- Directed by: Arthur Ellis
- Written by: Arthur Ellis
- Produced by: Steve Clark-Hall
- Starring: Trevor Eve Ralph Brown Steven Waddington Lorna Heilbron
- Cinematography: Gilbert Taylor
- Edited by: Michael Bradsell
- Music by: Roger Bolton
- Production companies: TiMe Medienvertriebs GmbH Skyline Films
- Distributed by: British Film Institute
- Release dates: September 1994 (Venice Film Festival); 13 October 1994 (London Film Festival); 2 June 1995 (UK);
- Running time: 76 minutes
- Countries: United Kingdom Germany
- Language: English

= Don't Get Me Started (film) =

Don't Get Me Started is a 1994 Anglo-German film directed and written by Arthur Ellis. It was shown that year at the London Film Festival and at the 51st Venice Film Festival, before going on general release in British cinemas from the beginning of June 1995. The film stars Trevor Eve as Jack Lane, Ralph Brown as Larry Swift and Steven Waddington as Jerry Hoff. It was the celebrated cinematographer Gilbert Taylor's final film.

==Plot==
Jack Lane, a murderer who has managed to get away with his crimes and build a new life for himself in suburbia, finds it difficult to give up smoking. He also struggles to overcome a sense of encroaching paranoia after meeting a stranger with a worrying interest in his past. When Lane finds out that the stranger is an investigative journalist who has discovered the truth about his identity, he resolves to take matters into his own hands.

==Cast==
- Trevor Eve as Jack Lane
- Steven Waddington as Jerry Hoff
- Marion Bailey as Gill Lane
- Ralph Brown as Larry Swift
- Marcia Warren as Pauline Lewis
- Lorna Heilbron as Alice Kay

==Production==
The film was originally shown out of competition at the 1993 Cannes Film Festival, where it was given the title Psychotherapy and ran for 98 minutes. Variety magazine later described the Cannes screening as "disastrous". It was then withdrawn and re-edited under the supervision of Paul Cowan and Martin Walsh.

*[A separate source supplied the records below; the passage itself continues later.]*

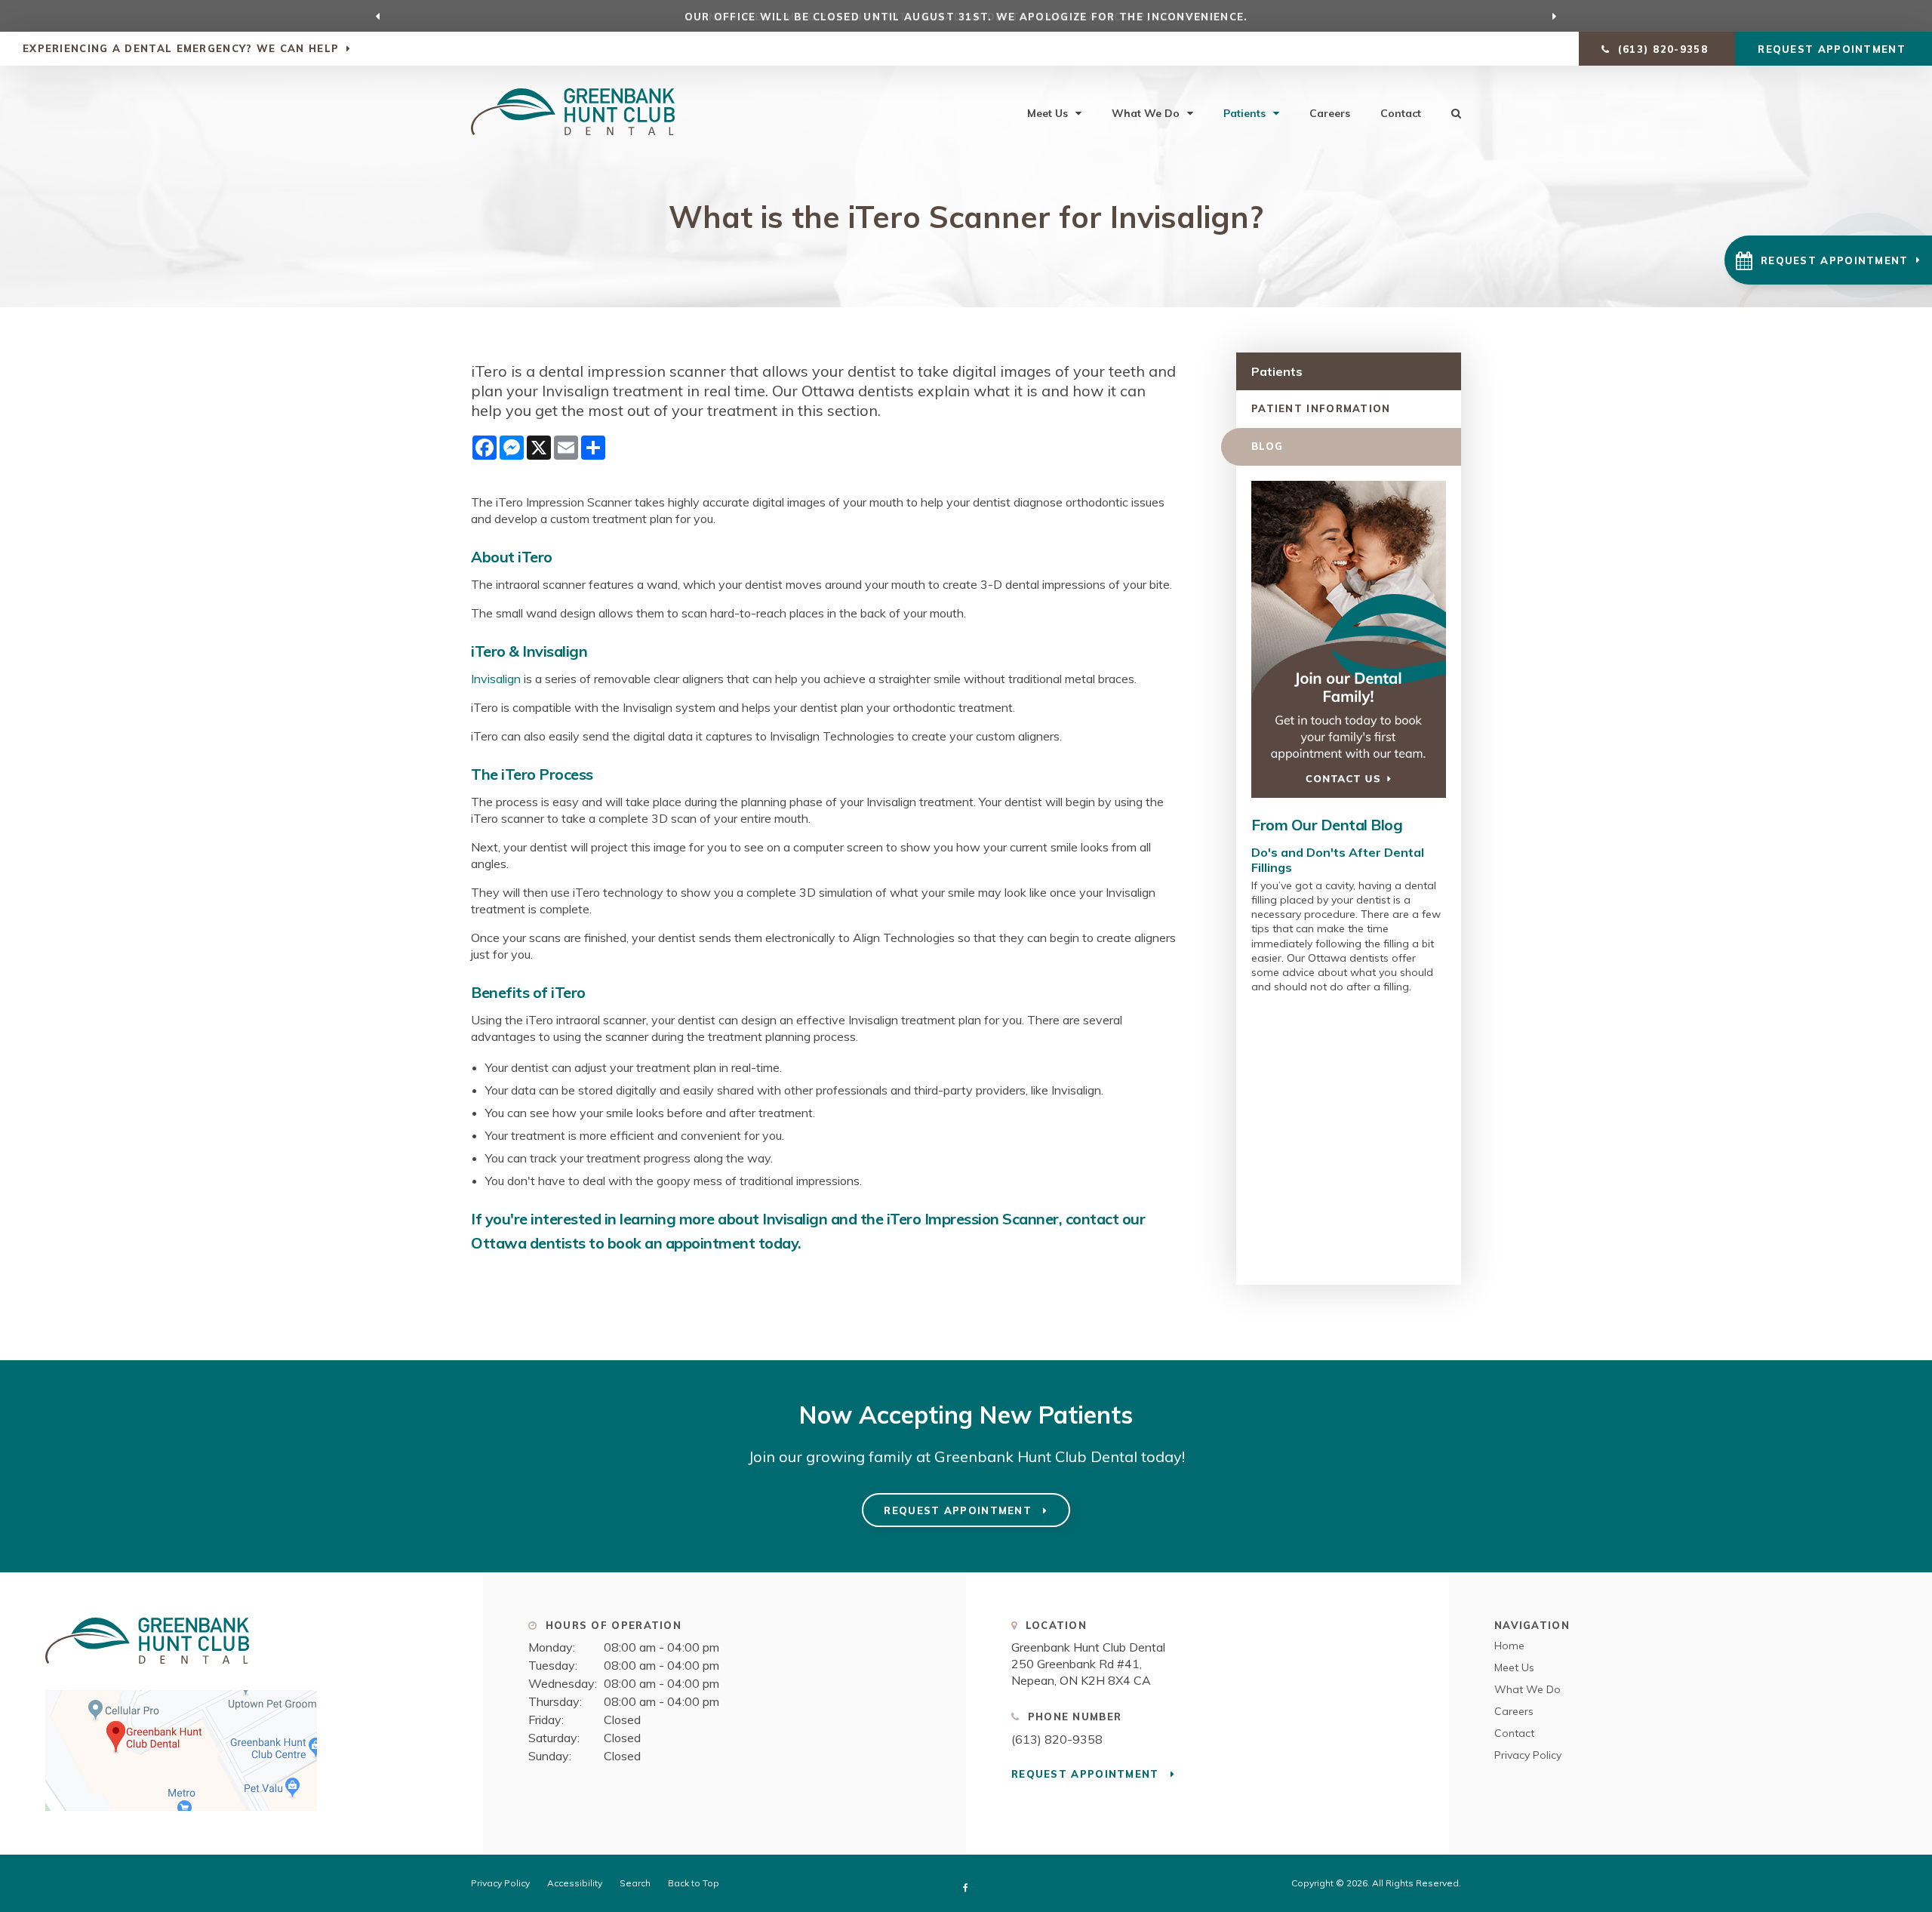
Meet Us (1047, 113)
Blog (1267, 446)
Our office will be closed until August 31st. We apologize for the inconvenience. (966, 17)
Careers (1329, 113)
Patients (1244, 113)
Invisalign (497, 678)
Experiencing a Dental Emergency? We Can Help (181, 48)
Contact (1400, 113)
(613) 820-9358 (1057, 1739)
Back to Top (693, 1883)
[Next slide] (1554, 16)
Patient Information (1321, 408)
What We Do (1146, 113)
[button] (1828, 260)
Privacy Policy (1527, 1755)
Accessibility (574, 1883)
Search (635, 1883)
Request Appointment (1833, 49)
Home (1509, 1645)
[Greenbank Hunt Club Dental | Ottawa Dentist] (147, 1669)
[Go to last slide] (378, 16)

Although set in London, it was filmed mostly on location in Cologne and Düsseldorf.

==Critical reception==
Don't Get Me Started was regarded by critics as interesting but slight. Peter Matthews of Sight and Sound, although celebrating the film's "witty touches", viewed it as offering "scarcely more than dry conceits and tickling wordplay". Variety, meanwhile, praised Eve's "excellent" performance and conceded that the film was a "much tighter piece of work" than the original edit shown at Cannes, but concluded that it was "a neat idea on paper that doesn't survive its journey to the screen".